> [Task description]
Could you render the material as a Markdown table with columns "Row" and "Line", starting with the line that contains "The height and width of the screenshot is (600, 759)." and going on through the end of the material, with one numbered row per line? Skip blank lines and leave the pictures out.

--- begin Data in this exercise ---

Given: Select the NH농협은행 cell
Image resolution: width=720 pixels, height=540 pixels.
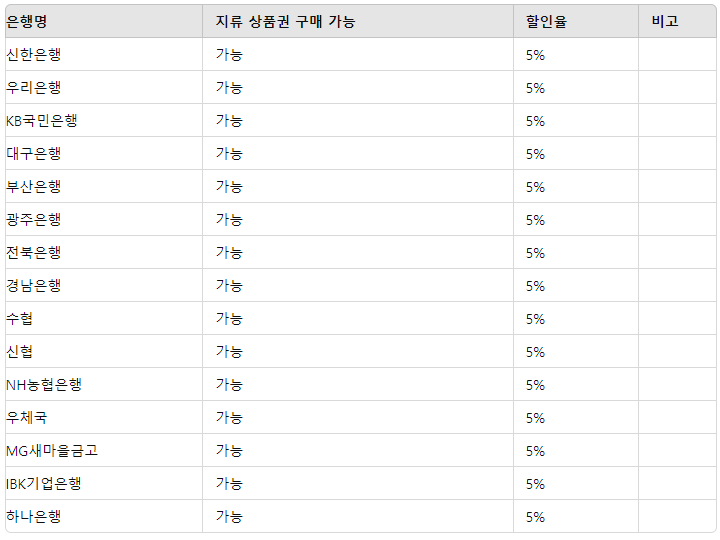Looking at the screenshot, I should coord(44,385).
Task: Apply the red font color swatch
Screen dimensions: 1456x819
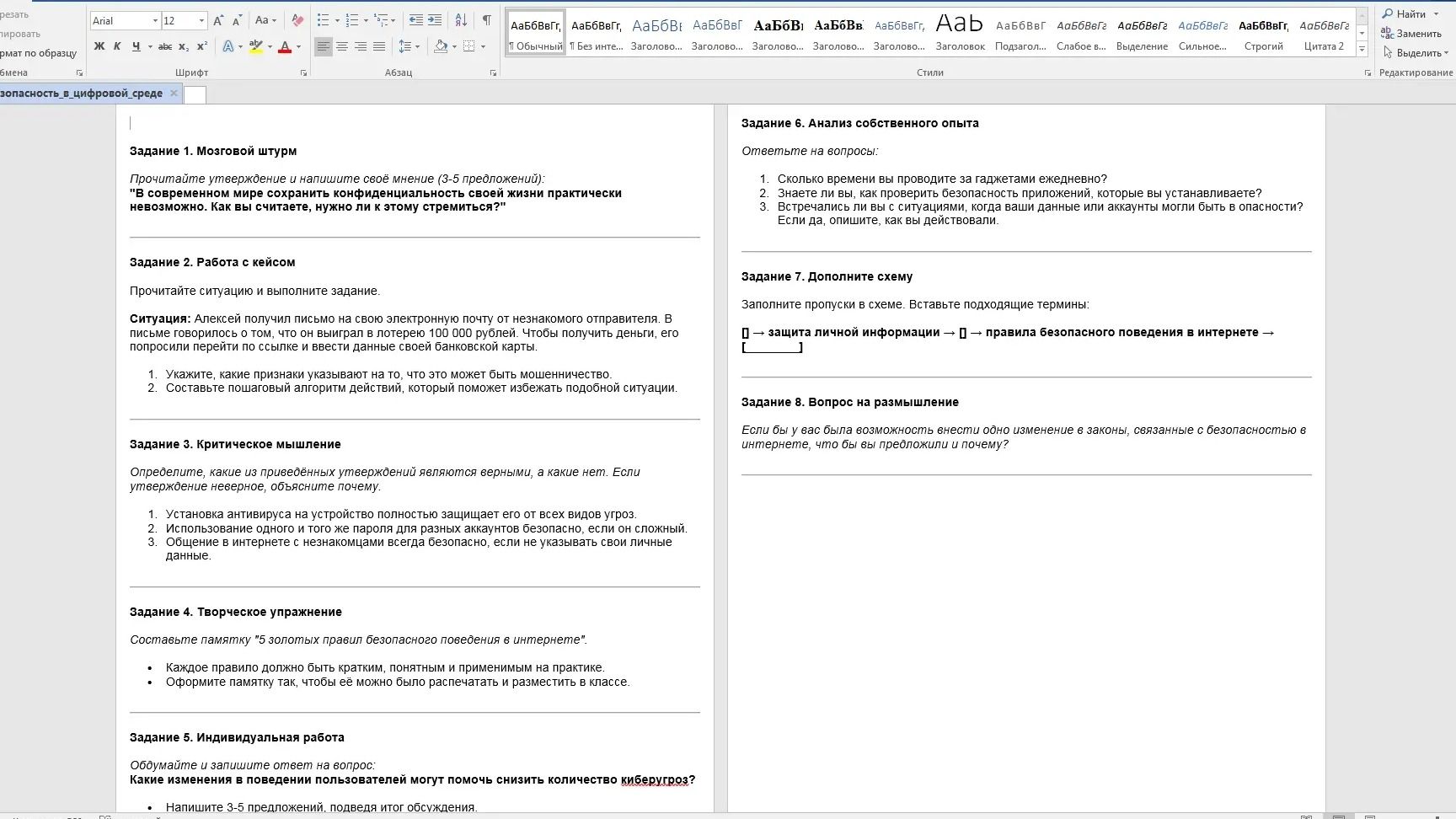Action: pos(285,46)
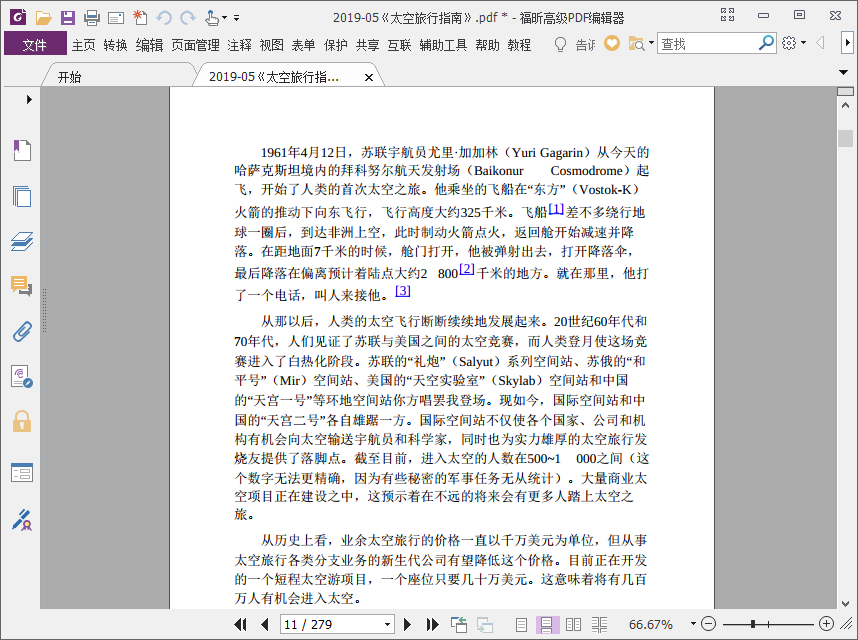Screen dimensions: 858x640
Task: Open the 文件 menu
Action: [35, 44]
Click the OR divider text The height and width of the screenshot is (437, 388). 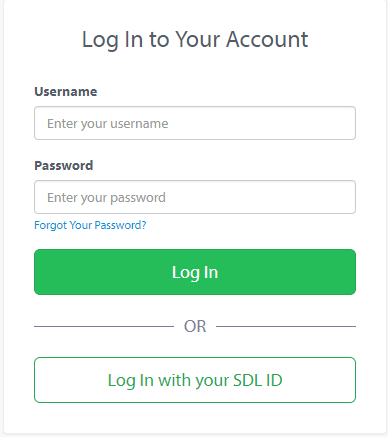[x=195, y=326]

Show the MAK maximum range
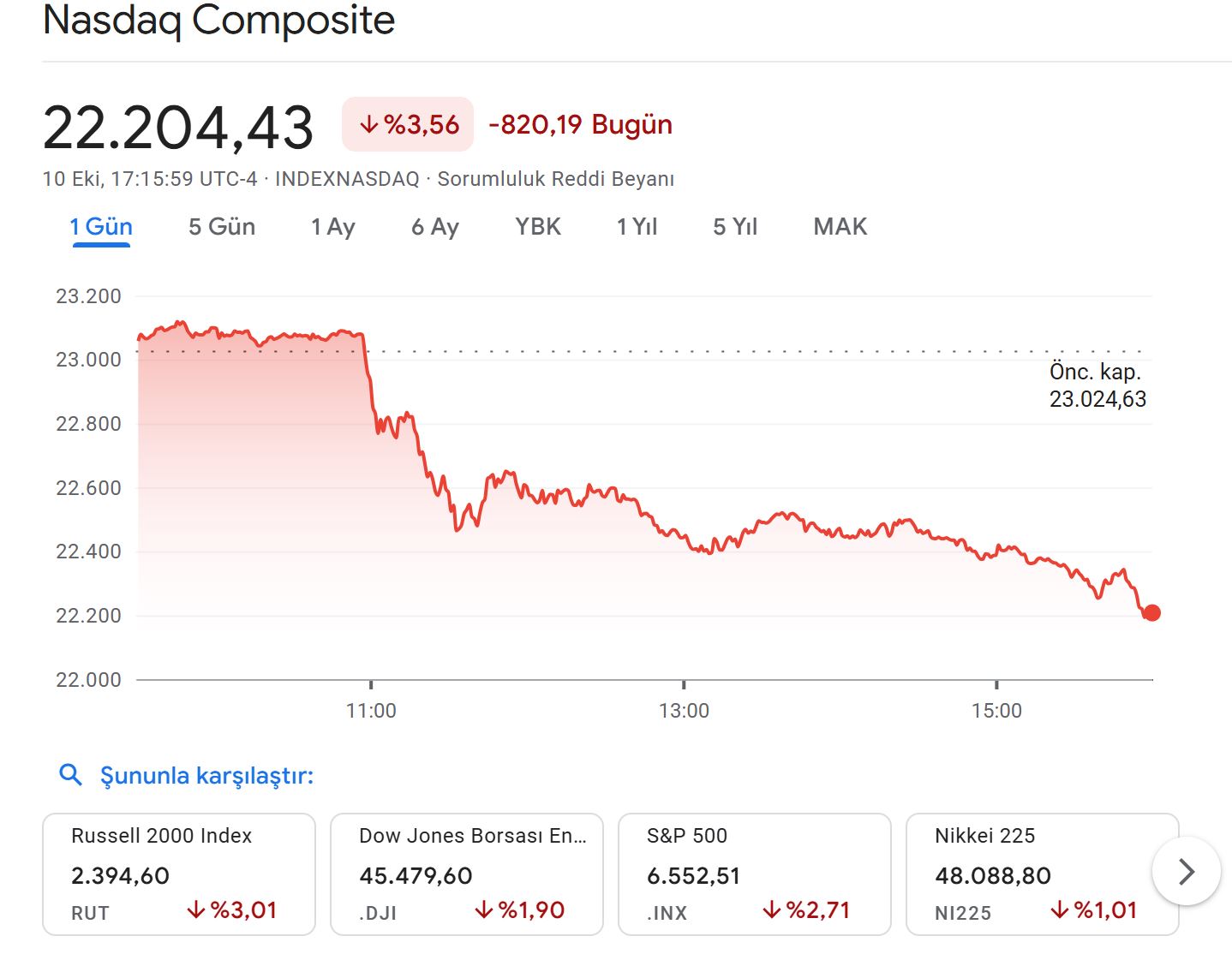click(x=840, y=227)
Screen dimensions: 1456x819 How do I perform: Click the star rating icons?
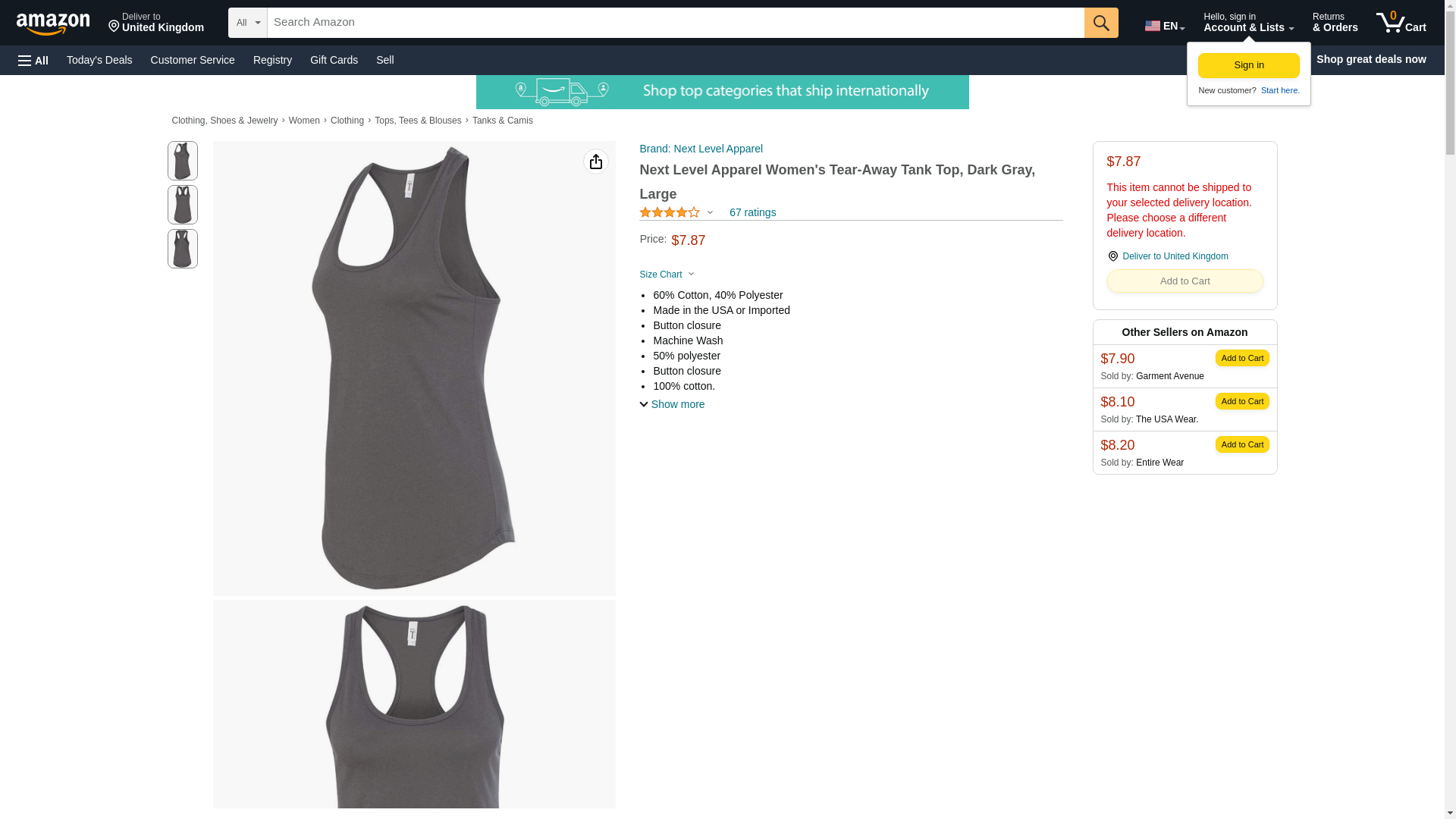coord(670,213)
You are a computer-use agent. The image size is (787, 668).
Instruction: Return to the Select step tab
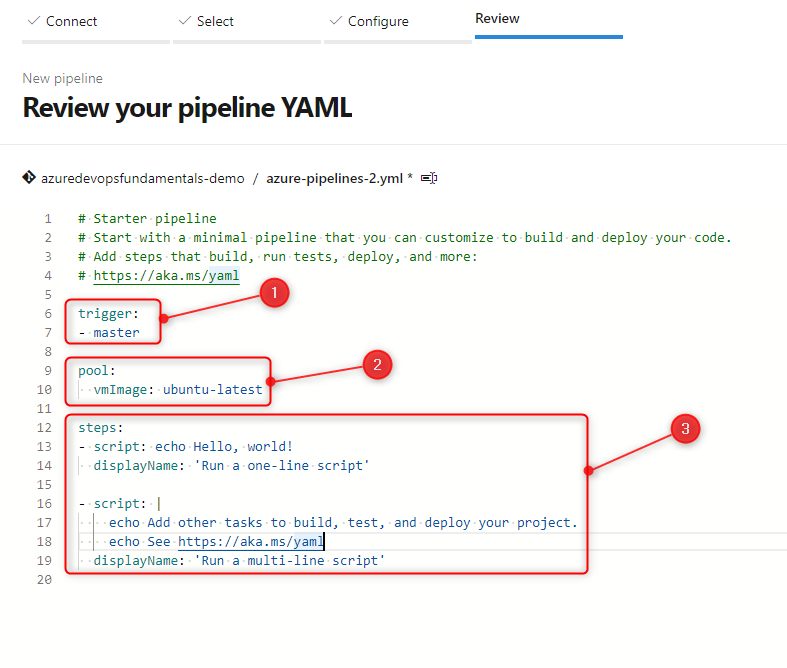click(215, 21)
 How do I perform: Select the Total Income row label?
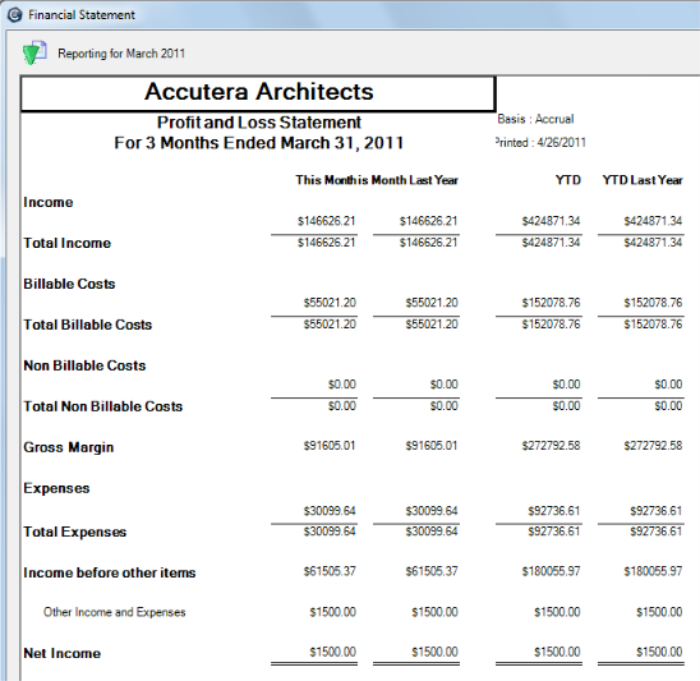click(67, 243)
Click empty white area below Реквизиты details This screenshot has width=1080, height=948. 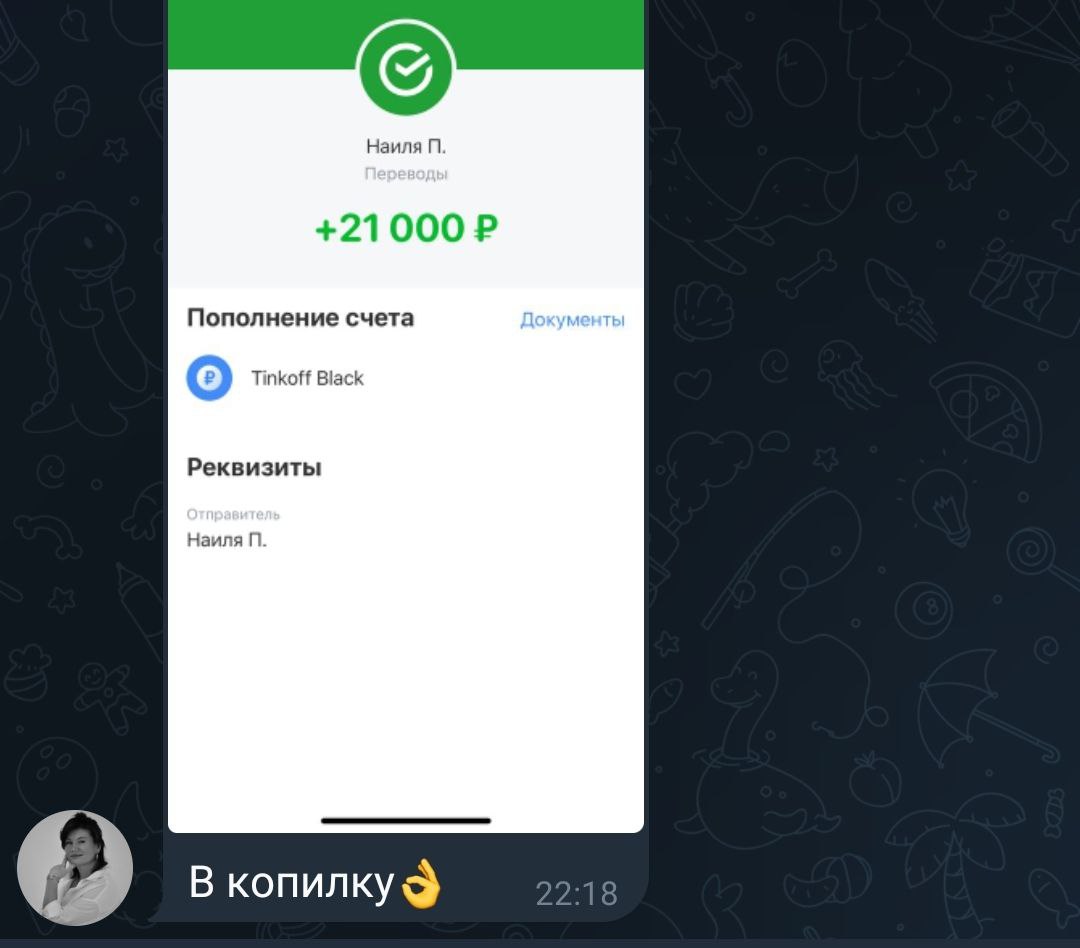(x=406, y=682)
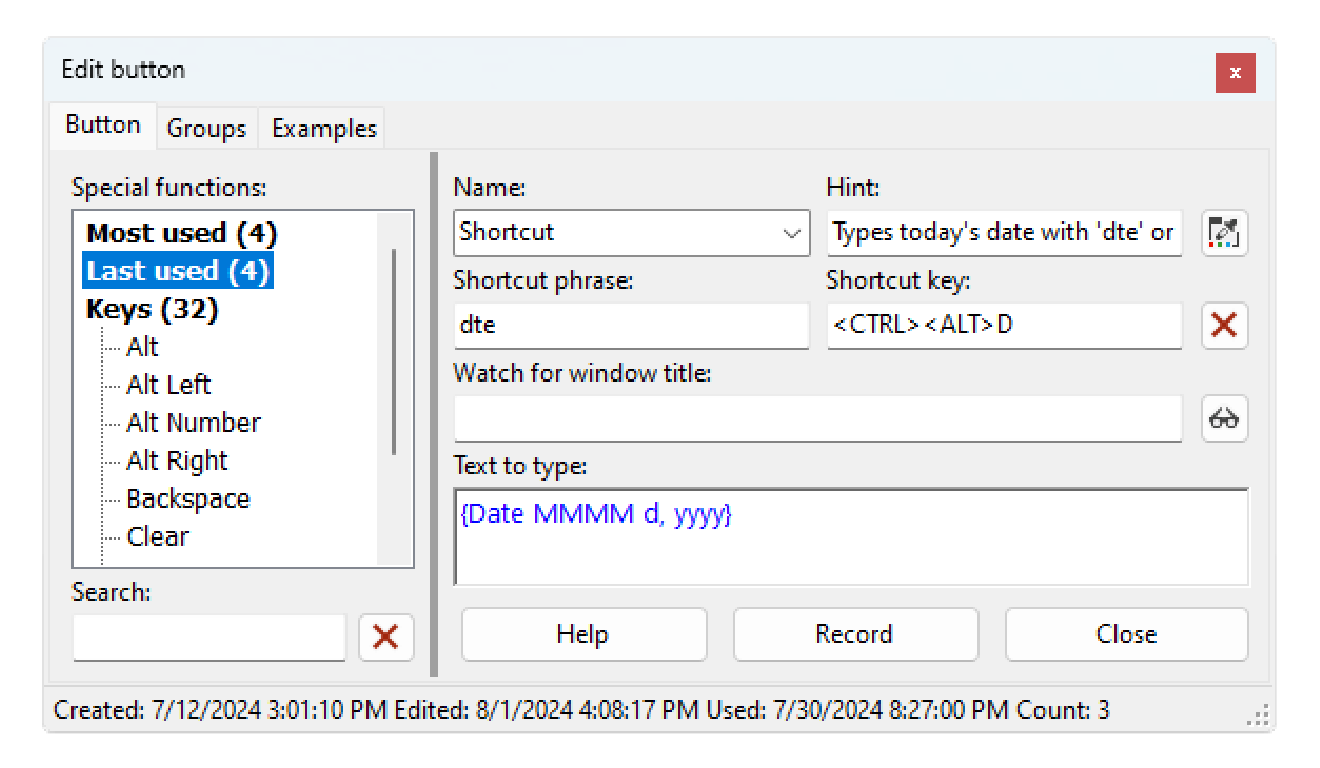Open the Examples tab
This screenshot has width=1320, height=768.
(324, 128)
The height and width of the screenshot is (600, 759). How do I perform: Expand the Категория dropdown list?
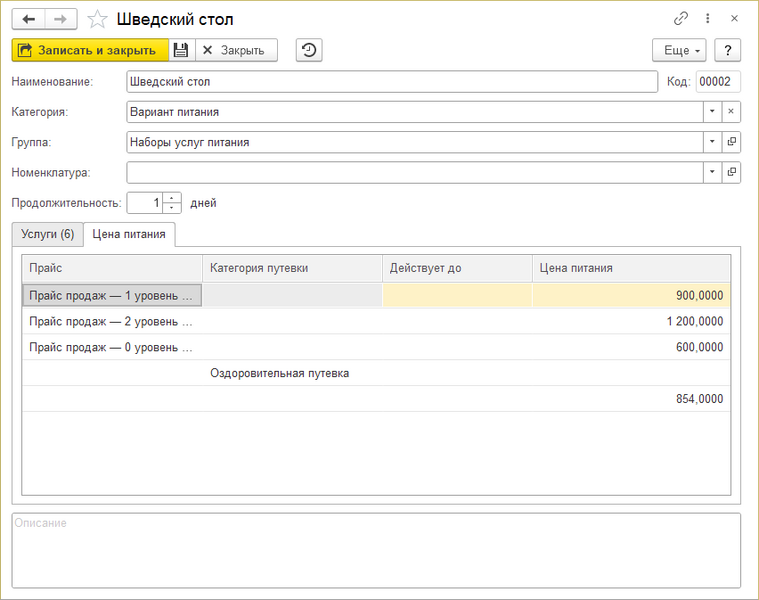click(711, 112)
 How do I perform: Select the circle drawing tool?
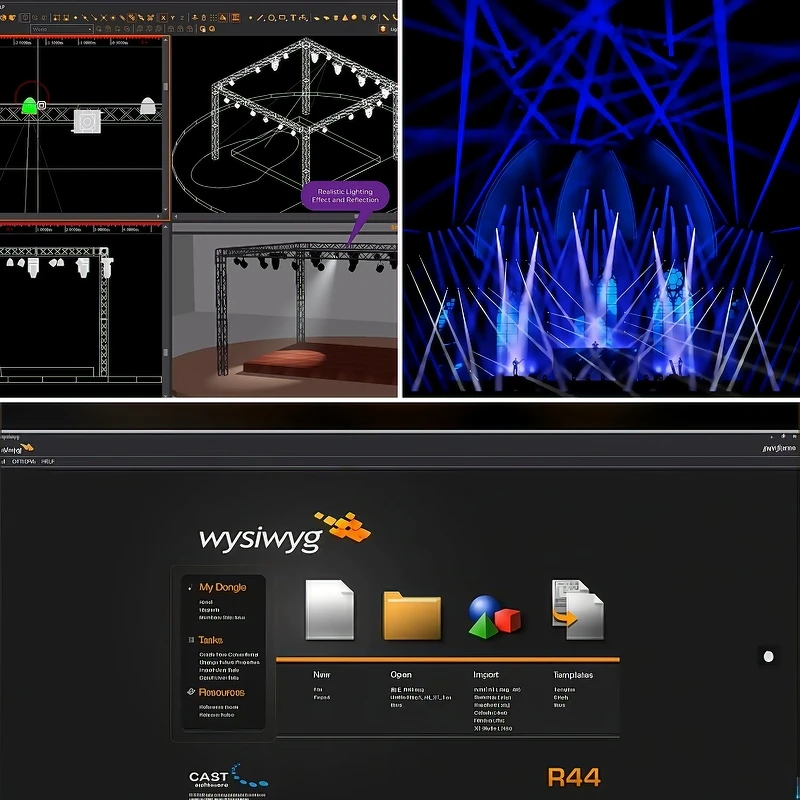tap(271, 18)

--- end Data in this exercise ---

> [Completed task]
| Row | Line |
|---|---|
| 1 | The height and width of the screenshot is (600, 759). How do I perform: Expand the Категория dropdown list? |
| 2 | click(711, 112) |
| 3 |  How do I perform: Select the circle drawing tool? |
| 4 | tap(271, 18) |